• _Problem_
Please copy the data shown below, word for word.

─── Data excerpts ───

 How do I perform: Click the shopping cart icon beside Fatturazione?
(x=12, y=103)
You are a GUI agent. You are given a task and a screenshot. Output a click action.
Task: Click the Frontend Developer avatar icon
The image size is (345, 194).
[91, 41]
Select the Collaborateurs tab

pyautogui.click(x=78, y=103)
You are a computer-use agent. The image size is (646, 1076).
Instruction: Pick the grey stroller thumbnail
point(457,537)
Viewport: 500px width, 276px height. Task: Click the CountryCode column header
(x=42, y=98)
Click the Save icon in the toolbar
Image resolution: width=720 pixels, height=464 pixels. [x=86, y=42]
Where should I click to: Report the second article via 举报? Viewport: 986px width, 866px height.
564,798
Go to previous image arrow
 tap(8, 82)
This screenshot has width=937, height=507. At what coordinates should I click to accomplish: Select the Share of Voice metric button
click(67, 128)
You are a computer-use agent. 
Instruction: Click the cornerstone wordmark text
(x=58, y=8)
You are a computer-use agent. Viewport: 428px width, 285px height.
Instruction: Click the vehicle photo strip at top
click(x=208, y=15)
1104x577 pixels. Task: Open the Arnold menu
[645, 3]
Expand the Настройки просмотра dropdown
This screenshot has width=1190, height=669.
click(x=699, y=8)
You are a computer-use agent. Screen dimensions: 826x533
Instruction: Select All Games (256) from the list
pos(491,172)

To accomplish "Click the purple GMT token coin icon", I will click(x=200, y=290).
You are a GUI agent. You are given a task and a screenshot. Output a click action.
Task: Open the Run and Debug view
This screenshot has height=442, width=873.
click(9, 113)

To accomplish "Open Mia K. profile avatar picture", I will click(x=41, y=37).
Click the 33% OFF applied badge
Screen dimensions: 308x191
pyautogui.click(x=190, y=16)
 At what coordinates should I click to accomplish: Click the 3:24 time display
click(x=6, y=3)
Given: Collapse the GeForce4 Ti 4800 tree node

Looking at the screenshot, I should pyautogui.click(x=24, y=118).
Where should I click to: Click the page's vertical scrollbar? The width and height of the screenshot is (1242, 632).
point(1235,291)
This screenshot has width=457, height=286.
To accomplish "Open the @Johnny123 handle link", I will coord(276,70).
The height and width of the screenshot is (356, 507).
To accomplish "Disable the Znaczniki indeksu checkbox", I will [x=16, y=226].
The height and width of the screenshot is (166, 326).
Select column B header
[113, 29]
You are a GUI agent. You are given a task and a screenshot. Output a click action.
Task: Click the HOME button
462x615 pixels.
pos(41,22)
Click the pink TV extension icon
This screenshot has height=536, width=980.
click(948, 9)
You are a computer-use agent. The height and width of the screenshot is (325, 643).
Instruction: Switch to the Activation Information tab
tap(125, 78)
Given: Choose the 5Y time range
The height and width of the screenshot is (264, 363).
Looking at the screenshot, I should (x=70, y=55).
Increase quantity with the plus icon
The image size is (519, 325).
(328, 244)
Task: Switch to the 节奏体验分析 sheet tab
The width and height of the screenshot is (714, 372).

───

• _Response to this task_
 How do I perform: Click the shopping cart icon beside Fatturazione?
(x=12, y=103)
You are a GUI agent. You are given a task and a screenshot. Output a click action.
Task: Click the Frontend Developer avatar icon
The image size is (345, 194).
[91, 41]
Select the Collaborateurs tab

pyautogui.click(x=78, y=103)
You are a computer-use agent. The image size is (646, 1076).
Instruction: Pick the grey stroller thumbnail
point(457,537)
Viewport: 500px width, 276px height. Task: Click the CountryCode column header
(x=42, y=98)
Click the Save icon in the toolbar
Image resolution: width=720 pixels, height=464 pixels. [x=86, y=42]
Where should I click to: Report the second article via 举报? Viewport: 986px width, 866px height.
564,798
Go to previous image arrow
 tap(8, 82)
This screenshot has width=937, height=507. At what coordinates should I click to accomplish: Select the Share of Voice metric button
click(67, 128)
You are a computer-use agent. 
Instruction: Click the cornerstone wordmark text
(x=58, y=8)
You are a computer-use agent. Viewport: 428px width, 285px height.
Instruction: Click the vehicle photo strip at top
click(x=208, y=15)
1104x577 pixels. Task: Open the Arnold menu
[645, 3]
Expand the Настройки просмотра dropdown
This screenshot has width=1190, height=669.
click(x=699, y=8)
You are a computer-use agent. Screen dimensions: 826x533
Instruction: Select All Games (256) from the list
pos(491,172)

To accomplish "Click the purple GMT token coin icon", I will click(x=200, y=290).
You are a GUI agent. You are given a task and a screenshot. Output a click action.
Task: Open the Run and Debug view
This screenshot has height=442, width=873.
click(9, 113)

To accomplish "Open Mia K. profile avatar picture", I will click(x=41, y=37).
Click the 33% OFF applied badge
Screen dimensions: 308x191
pyautogui.click(x=190, y=16)
 At what coordinates should I click to accomplish: Click the 3:24 time display
click(x=6, y=3)
Given: Collapse the GeForce4 Ti 4800 tree node

Looking at the screenshot, I should pyautogui.click(x=24, y=118).
Where should I click to: Click the page's vertical scrollbar? The width and height of the screenshot is (1242, 632).
point(1235,291)
This screenshot has width=457, height=286.
To accomplish "Open the @Johnny123 handle link", I will coord(276,70).
The height and width of the screenshot is (356, 507).
To accomplish "Disable the Znaczniki indeksu checkbox", I will [x=16, y=226].
The height and width of the screenshot is (166, 326).
Select column B header
[113, 29]
You are a GUI agent. You are given a task and a screenshot. Output a click action.
Task: Click the HOME button
462x615 pixels.
pos(41,22)
Click the pink TV extension icon
This screenshot has height=536, width=980.
click(948, 9)
You are a computer-use agent. The height and width of the screenshot is (325, 643).
Instruction: Switch to the Activation Information tab
tap(125, 78)
Given: Choose the 5Y time range
The height and width of the screenshot is (264, 363).
Looking at the screenshot, I should (x=70, y=55).
Increase quantity with the plus icon
The image size is (519, 325).
(328, 244)
Task: Switch to the 节奏体验分析 sheet tab
The width and height of the screenshot is (714, 372).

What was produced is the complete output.